• Task objective: Could you reproduce the lines below from the one with "The height and width of the screenshot is (192, 358)." through the one with "Task: Open the three-dots more options menu"? Keep both ends and add nothing.

• Given data:
- Opening Delimiter -
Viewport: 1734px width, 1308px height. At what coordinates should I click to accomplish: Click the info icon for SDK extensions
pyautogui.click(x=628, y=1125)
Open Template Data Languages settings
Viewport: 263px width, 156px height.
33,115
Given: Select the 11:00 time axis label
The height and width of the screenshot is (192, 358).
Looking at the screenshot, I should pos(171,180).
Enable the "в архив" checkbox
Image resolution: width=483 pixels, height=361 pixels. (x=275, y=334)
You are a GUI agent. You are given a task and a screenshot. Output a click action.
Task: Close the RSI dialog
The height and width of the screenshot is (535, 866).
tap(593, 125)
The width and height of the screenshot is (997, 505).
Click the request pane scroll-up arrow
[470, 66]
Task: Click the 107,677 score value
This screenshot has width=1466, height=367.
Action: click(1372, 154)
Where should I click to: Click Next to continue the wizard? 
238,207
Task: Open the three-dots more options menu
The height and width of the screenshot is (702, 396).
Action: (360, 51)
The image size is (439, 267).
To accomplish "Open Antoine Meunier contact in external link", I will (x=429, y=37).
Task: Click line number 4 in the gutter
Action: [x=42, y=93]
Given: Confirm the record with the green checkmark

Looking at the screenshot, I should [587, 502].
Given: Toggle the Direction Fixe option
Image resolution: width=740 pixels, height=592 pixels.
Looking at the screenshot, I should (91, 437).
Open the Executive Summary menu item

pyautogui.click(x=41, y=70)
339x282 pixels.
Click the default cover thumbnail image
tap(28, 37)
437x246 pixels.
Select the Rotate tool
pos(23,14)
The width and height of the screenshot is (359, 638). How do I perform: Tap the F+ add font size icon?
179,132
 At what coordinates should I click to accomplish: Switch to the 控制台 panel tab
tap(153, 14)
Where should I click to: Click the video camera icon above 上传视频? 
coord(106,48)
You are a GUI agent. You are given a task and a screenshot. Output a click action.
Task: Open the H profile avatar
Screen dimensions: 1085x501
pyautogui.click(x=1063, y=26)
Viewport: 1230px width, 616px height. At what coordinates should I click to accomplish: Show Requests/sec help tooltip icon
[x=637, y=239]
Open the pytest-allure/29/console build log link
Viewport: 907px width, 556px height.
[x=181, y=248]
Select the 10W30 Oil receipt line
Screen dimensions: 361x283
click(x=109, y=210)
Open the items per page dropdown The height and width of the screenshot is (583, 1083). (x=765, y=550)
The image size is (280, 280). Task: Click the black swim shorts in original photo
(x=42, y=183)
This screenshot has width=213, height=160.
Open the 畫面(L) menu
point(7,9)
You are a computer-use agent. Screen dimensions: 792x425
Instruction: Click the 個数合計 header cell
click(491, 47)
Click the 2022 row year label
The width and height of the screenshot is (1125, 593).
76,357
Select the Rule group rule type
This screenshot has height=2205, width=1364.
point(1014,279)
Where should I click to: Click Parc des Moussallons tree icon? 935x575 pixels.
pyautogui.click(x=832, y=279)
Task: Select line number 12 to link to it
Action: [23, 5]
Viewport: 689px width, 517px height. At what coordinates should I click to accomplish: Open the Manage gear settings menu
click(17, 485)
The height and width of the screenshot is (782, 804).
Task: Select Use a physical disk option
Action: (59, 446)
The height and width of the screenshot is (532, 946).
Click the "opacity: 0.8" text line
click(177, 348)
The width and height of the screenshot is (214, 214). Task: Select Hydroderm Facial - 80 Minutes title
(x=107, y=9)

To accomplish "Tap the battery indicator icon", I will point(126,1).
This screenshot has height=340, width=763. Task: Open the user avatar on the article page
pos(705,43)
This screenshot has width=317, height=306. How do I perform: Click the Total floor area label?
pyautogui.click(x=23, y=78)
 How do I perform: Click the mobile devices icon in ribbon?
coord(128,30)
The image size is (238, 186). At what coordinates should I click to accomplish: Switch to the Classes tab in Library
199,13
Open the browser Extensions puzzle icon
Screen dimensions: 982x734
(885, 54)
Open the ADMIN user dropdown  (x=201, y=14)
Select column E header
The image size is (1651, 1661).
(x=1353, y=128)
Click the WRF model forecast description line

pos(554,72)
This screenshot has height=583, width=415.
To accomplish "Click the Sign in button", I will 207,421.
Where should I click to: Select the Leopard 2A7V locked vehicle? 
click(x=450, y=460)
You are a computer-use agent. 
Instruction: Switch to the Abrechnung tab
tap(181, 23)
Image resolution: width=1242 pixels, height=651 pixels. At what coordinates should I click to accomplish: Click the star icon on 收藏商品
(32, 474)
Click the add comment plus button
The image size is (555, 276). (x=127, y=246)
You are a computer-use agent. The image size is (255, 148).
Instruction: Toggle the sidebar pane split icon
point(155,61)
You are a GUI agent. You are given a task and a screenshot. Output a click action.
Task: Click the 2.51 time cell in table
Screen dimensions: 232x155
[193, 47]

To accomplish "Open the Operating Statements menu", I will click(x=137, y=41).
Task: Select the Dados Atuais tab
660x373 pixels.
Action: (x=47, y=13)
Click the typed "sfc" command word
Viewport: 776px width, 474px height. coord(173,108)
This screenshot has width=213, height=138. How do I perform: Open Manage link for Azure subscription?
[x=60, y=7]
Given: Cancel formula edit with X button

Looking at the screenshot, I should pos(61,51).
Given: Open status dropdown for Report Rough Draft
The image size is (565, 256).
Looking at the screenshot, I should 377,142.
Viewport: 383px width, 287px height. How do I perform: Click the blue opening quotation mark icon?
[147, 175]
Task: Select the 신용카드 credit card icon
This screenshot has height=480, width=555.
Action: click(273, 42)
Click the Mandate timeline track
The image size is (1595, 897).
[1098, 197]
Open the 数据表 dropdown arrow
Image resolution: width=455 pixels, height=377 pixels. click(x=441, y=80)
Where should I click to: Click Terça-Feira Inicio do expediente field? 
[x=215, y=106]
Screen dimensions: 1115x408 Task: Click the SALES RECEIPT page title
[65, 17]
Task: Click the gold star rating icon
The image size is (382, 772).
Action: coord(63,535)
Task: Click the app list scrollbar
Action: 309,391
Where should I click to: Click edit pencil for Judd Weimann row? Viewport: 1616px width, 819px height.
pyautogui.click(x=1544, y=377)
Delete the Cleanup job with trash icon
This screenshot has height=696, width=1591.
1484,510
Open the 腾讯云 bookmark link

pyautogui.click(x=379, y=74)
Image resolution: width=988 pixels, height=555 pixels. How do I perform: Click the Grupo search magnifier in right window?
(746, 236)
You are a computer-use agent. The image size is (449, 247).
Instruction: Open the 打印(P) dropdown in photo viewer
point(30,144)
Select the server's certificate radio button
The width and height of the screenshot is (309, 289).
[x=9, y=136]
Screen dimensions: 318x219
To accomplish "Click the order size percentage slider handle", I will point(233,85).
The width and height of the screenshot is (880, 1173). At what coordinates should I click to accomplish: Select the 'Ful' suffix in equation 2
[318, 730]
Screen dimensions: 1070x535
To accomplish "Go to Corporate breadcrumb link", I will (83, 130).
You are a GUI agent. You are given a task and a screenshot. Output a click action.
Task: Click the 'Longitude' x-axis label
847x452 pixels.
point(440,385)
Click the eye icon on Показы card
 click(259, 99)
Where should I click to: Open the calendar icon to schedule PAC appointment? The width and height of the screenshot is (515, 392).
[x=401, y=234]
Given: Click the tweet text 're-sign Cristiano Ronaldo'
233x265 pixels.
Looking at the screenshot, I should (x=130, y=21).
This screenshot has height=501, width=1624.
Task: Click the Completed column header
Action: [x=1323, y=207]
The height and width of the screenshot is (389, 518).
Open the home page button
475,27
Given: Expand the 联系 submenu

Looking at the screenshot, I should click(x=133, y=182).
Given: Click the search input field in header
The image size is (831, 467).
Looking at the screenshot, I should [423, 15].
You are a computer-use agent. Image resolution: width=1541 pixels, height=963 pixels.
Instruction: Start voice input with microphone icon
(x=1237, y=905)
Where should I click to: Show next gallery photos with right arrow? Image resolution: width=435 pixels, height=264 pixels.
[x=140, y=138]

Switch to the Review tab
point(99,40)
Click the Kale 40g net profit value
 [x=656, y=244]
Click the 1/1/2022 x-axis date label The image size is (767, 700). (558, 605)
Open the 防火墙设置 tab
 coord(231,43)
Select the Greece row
- Closing Delimiter -
• Your solution:
The height and width of the screenshot is (192, 358).
Looking at the screenshot, I should pos(171,180).
Enable the "в архив" checkbox
Image resolution: width=483 pixels, height=361 pixels. (x=275, y=334)
You are a GUI agent. You are given a task and a screenshot. Output a click action.
Task: Close the RSI dialog
The height and width of the screenshot is (535, 866).
tap(593, 125)
The width and height of the screenshot is (997, 505).
Click the request pane scroll-up arrow
[470, 66]
Task: Click the 107,677 score value
This screenshot has width=1466, height=367.
Action: click(1372, 154)
Where should I click to: Click Next to continue the wizard? 
238,207
Task: Open the three-dots more options menu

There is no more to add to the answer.